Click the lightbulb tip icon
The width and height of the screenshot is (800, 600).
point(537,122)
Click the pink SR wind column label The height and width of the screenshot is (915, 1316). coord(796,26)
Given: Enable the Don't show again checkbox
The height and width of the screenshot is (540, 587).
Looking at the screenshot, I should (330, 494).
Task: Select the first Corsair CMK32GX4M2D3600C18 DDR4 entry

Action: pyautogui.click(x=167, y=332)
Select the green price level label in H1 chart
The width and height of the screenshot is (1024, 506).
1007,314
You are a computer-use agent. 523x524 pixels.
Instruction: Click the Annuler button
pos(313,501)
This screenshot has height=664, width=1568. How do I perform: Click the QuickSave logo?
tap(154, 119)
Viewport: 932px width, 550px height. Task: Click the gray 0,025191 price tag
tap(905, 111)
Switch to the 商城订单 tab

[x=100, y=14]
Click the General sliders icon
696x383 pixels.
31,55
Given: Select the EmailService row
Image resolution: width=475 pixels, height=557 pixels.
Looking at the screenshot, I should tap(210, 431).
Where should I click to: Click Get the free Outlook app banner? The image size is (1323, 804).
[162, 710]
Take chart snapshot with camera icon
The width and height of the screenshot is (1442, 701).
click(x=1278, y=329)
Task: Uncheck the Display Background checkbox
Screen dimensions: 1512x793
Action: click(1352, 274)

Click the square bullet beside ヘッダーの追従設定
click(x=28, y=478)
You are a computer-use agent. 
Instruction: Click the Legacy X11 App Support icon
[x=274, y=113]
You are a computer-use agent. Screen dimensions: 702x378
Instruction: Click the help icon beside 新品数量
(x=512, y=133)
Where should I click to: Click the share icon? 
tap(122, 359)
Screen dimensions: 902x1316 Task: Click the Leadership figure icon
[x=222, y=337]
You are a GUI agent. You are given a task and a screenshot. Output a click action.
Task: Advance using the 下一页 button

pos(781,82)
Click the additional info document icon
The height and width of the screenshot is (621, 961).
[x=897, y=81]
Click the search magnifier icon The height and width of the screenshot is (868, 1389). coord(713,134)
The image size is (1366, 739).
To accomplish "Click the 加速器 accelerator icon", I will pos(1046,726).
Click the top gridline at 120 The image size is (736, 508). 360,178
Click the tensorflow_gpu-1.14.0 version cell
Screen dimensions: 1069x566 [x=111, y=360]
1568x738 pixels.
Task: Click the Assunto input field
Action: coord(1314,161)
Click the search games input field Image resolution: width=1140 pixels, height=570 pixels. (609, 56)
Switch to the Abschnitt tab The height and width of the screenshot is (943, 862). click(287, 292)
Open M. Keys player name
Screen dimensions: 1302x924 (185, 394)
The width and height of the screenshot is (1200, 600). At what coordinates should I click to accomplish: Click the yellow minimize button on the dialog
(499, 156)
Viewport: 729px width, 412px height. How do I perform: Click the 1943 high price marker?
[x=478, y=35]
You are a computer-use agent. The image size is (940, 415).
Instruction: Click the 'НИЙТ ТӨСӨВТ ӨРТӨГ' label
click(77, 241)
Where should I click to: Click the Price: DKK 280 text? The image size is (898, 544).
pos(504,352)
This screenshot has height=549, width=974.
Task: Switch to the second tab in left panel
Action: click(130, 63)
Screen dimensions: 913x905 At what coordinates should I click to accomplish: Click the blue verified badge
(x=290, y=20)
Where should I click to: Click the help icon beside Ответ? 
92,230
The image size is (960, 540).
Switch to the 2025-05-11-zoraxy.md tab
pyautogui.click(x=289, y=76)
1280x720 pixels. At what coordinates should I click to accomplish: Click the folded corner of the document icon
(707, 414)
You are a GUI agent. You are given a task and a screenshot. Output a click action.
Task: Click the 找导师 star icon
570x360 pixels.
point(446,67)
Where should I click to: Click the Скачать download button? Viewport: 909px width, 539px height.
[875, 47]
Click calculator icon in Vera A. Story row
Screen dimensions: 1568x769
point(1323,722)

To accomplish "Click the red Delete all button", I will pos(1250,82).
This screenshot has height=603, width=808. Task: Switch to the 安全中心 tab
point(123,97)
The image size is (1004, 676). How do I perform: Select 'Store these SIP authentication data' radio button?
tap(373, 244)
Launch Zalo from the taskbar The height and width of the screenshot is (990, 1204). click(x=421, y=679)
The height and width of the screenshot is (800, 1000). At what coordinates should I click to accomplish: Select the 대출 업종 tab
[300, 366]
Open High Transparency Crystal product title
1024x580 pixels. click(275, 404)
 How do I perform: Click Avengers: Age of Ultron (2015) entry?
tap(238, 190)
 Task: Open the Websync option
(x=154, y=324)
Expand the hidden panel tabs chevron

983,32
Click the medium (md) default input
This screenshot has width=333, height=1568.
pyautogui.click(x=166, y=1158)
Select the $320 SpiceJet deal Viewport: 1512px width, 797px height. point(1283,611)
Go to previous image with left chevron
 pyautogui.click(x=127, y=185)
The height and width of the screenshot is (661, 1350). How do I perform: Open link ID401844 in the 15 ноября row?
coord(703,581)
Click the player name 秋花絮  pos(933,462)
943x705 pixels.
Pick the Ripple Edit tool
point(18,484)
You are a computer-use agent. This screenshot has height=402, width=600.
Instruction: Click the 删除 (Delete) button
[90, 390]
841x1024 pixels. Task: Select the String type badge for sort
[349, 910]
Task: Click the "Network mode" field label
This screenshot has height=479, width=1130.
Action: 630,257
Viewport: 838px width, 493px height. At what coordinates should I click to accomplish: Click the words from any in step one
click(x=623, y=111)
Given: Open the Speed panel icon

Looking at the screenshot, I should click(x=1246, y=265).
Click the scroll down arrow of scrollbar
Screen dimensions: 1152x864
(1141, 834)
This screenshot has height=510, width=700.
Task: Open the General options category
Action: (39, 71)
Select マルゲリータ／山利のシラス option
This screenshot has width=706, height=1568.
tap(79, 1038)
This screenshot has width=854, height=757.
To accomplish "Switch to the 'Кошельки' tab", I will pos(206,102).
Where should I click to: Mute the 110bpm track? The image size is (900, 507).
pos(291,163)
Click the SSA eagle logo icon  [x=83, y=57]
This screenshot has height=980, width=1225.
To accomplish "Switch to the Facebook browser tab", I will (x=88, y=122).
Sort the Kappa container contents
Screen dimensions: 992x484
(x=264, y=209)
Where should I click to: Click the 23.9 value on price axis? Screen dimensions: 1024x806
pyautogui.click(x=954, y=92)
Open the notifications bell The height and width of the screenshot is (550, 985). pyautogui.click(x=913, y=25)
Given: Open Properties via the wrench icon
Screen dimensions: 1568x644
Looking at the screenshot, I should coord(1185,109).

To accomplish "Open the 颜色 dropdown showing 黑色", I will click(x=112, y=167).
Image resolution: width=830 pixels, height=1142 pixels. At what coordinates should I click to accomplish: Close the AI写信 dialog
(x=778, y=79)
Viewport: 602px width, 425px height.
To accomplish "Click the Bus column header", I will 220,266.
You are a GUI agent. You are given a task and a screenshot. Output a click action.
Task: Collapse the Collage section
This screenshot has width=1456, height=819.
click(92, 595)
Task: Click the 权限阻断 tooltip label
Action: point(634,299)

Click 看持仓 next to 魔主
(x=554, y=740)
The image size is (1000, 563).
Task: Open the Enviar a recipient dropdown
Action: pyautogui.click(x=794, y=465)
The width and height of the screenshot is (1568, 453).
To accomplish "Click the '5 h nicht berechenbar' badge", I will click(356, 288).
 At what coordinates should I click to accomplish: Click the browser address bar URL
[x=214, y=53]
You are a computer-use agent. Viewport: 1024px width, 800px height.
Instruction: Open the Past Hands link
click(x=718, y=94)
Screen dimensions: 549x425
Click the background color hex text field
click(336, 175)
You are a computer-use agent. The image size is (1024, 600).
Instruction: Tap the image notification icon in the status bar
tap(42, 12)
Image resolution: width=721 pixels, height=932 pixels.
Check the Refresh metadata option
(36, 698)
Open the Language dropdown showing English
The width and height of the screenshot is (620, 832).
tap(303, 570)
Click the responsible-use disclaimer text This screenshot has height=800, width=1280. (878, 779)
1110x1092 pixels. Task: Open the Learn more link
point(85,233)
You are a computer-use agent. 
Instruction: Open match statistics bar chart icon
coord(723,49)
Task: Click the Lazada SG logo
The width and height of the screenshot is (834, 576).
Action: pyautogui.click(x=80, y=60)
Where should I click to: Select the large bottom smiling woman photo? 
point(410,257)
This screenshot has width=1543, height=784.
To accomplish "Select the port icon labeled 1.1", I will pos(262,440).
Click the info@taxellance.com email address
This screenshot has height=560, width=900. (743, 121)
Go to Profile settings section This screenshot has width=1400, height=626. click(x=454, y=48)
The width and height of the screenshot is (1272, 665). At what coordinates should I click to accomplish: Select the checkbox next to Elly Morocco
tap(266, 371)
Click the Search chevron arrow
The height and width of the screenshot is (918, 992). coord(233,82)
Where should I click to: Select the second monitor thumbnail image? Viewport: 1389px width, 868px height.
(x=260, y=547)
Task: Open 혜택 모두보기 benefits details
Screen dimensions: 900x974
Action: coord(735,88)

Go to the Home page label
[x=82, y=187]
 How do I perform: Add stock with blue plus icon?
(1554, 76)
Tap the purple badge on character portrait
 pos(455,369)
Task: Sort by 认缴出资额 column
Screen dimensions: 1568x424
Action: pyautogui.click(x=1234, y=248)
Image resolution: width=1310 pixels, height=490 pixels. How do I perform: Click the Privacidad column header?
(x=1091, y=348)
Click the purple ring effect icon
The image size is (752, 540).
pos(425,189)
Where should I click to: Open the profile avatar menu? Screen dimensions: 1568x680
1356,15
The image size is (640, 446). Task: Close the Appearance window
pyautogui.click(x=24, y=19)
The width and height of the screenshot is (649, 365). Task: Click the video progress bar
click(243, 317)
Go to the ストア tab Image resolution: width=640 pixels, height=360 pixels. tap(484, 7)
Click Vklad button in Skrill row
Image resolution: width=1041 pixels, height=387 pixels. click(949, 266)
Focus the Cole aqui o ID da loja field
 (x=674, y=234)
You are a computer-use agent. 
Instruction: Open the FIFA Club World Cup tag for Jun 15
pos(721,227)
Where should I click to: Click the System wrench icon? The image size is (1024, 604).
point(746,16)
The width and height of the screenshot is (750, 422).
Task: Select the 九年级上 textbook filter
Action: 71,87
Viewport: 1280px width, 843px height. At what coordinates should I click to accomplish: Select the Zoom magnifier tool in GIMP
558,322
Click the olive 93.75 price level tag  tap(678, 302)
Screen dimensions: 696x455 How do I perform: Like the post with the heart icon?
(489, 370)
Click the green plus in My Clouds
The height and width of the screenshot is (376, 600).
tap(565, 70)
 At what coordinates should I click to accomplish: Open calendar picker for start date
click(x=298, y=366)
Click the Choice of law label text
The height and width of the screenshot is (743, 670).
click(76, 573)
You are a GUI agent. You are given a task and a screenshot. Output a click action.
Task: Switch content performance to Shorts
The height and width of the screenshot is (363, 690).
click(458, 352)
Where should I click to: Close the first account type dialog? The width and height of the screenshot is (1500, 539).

════════

* **THE PROBLEM**
Only one stretch of the entries above is wanted: the lines from the one containing "570x360 pixels." through the one containing "Click the player". Please reproduce it exactly.

* **ANSWER TO THIS TASK**
570x360 pixels.
point(446,67)
Where should I click to: Click the Скачать download button? Viewport: 909px width, 539px height.
[875, 47]
Click calculator icon in Vera A. Story row
Screen dimensions: 1568x769
point(1323,722)

To accomplish "Click the red Delete all button", I will pos(1250,82).
This screenshot has height=603, width=808. Task: Switch to the 安全中心 tab
point(123,97)
The image size is (1004, 676). How do I perform: Select 'Store these SIP authentication data' radio button?
tap(373, 244)
Launch Zalo from the taskbar The height and width of the screenshot is (990, 1204). click(x=421, y=679)
The height and width of the screenshot is (800, 1000). At what coordinates should I click to accomplish: Select the 대출 업종 tab
[300, 366]
Open High Transparency Crystal product title
1024x580 pixels. click(275, 404)
 How do I perform: Click Avengers: Age of Ultron (2015) entry?
tap(238, 190)
 Task: Open the Websync option
(x=154, y=324)
Expand the hidden panel tabs chevron

983,32
Click the medium (md) default input
This screenshot has width=333, height=1568.
pyautogui.click(x=166, y=1158)
Select the $320 SpiceJet deal Viewport: 1512px width, 797px height. point(1283,611)
Go to previous image with left chevron
 pyautogui.click(x=127, y=185)
The height and width of the screenshot is (661, 1350). How do I perform: Open link ID401844 in the 15 ноября row?
coord(703,581)
Click the player name 秋花絮  pos(933,462)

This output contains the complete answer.